Trust Women: A Progressive Christian Argument for Reproductive Justice (p. 174)

God calls us in different and unique ways, and each of our journeys is for us alone to walk with Him. The best thing we can do as women, without judgment or preconceived notions, without assigning value or lack thereof, is to be a listening ear and to hold the hearts of our sisters in our own, praying for them the same kind of close, purposeful walk with God we hope for ourselves.

So whether you’re child-free and loving it, saving money for a round of IVF in hopes of birthing a biological child, nervously asking a friend to be a surrogate or donor, trudging through paperwork to get your foster care license, pursuing adoption of a teenager or waiting to be matched with a birth mother so you can adopt an infant, there is space for your story here.

I have come to this:

just as the infertile woman should not have to justify why she desires to birth,

so too should the fertile woman not have to justify why she doesn’t,

so too should the wombless woman not have to justify her motherhood,

so too should the childless woman not have to justify her womanhood.

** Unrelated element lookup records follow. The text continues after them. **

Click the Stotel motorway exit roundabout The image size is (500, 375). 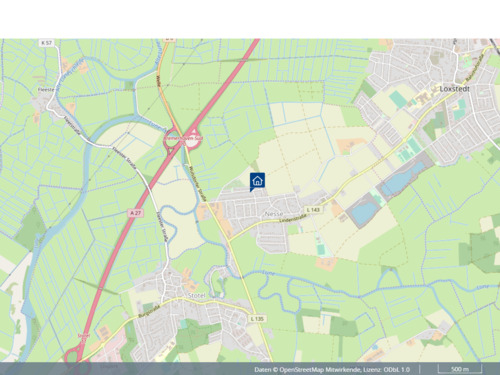pyautogui.click(x=76, y=356)
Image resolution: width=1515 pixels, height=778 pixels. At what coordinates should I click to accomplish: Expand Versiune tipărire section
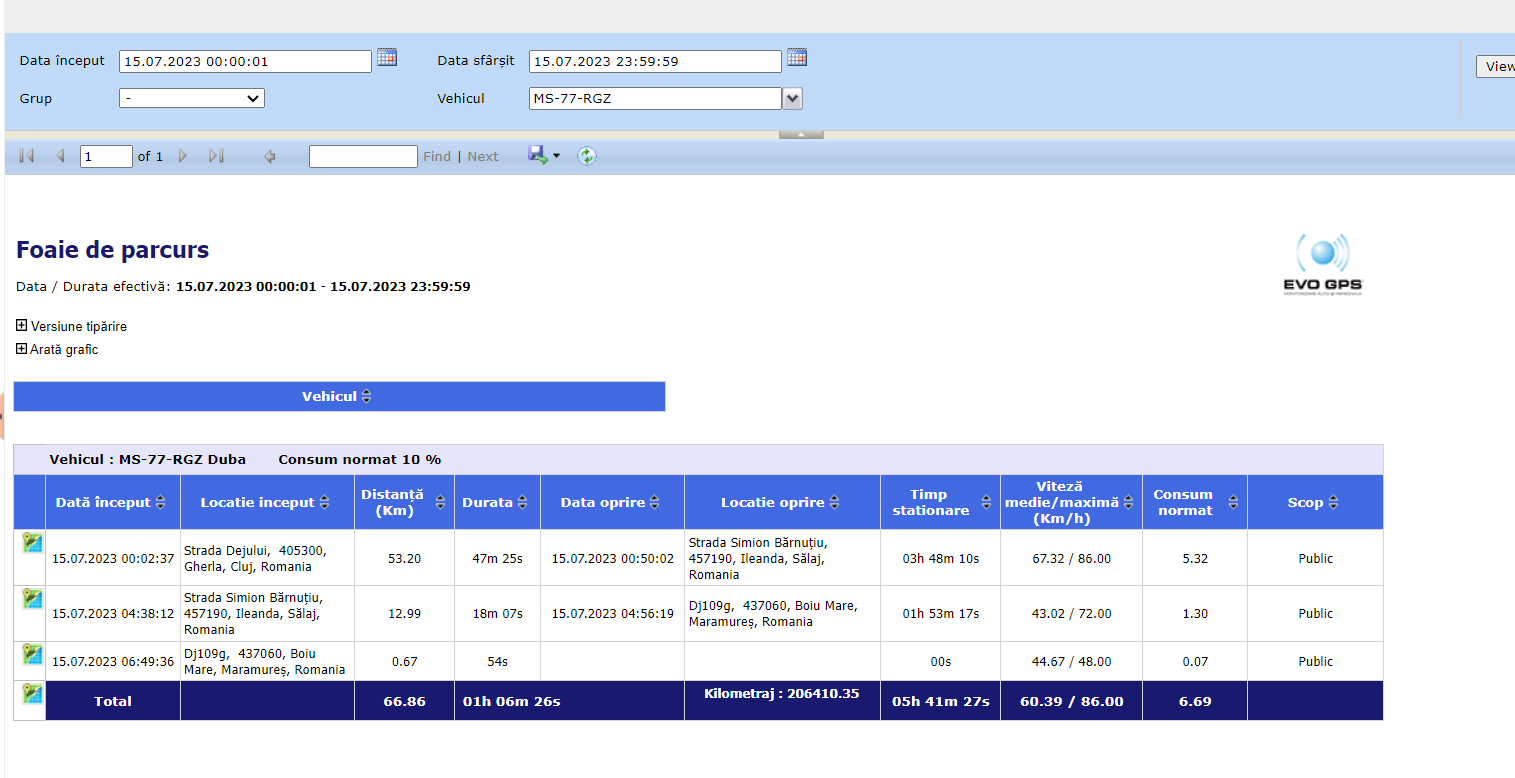[22, 326]
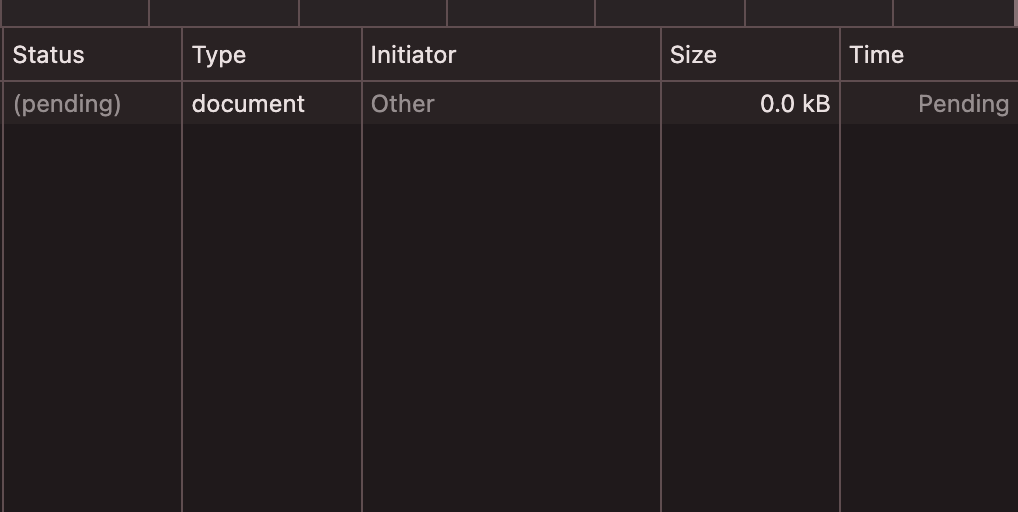Click the second timeline overview segment
The height and width of the screenshot is (512, 1018).
coord(224,12)
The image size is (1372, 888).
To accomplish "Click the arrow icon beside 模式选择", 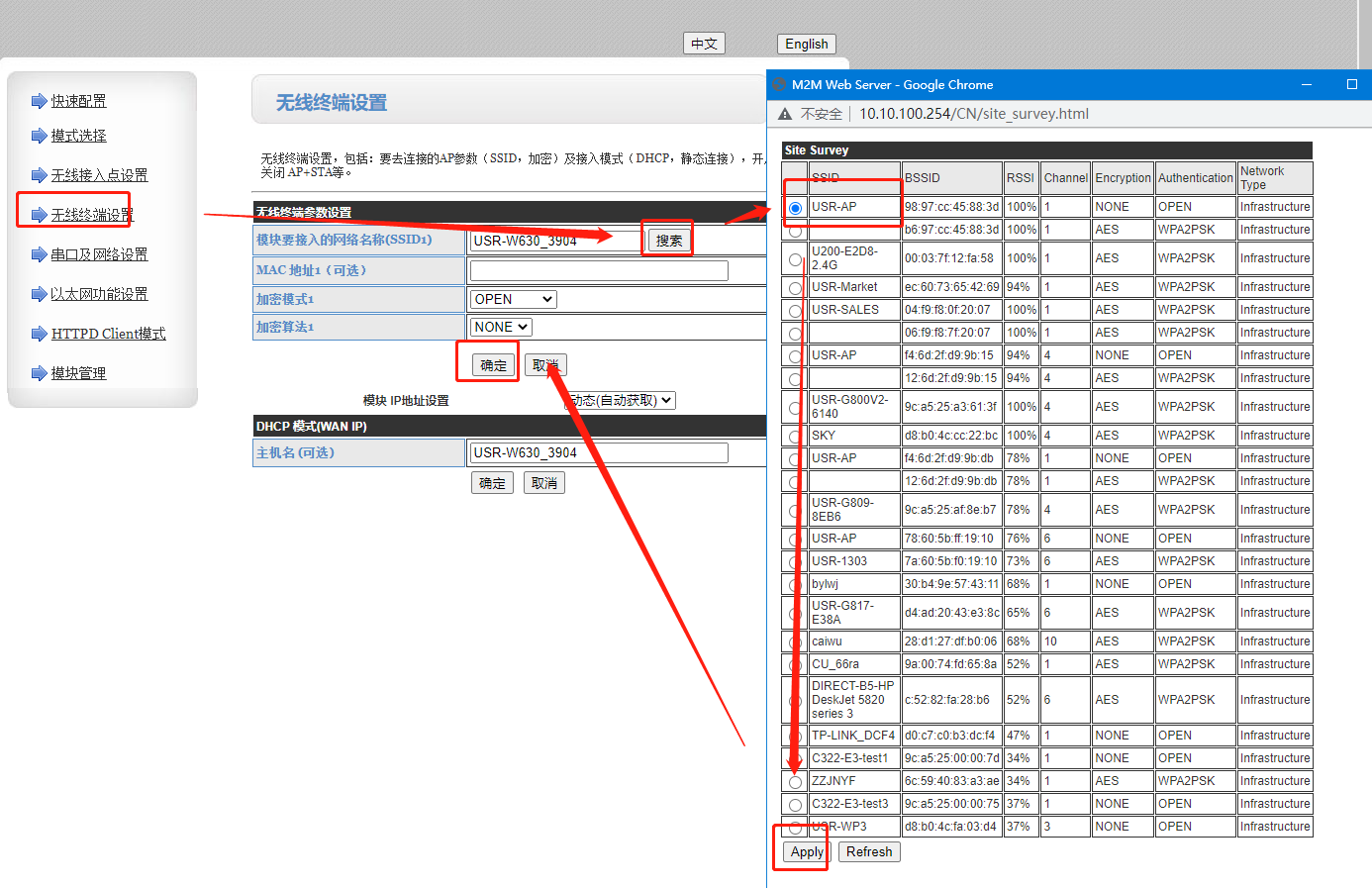I will coord(40,136).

I know that it’s impossible to capture every part of a woman’s journey with her body, her fertility, her motherhood, her womanhood, in one little blog post. But I want all of us to know: your status as mother (or not yet, or not ever) may be integral to who you are as a woman, but it is not ALL of who you are as a woman, and our womanhood is not contingent on motherhood or anything else.

You are whole, real, and complete to God, and to me, and in this space, exactly as you are.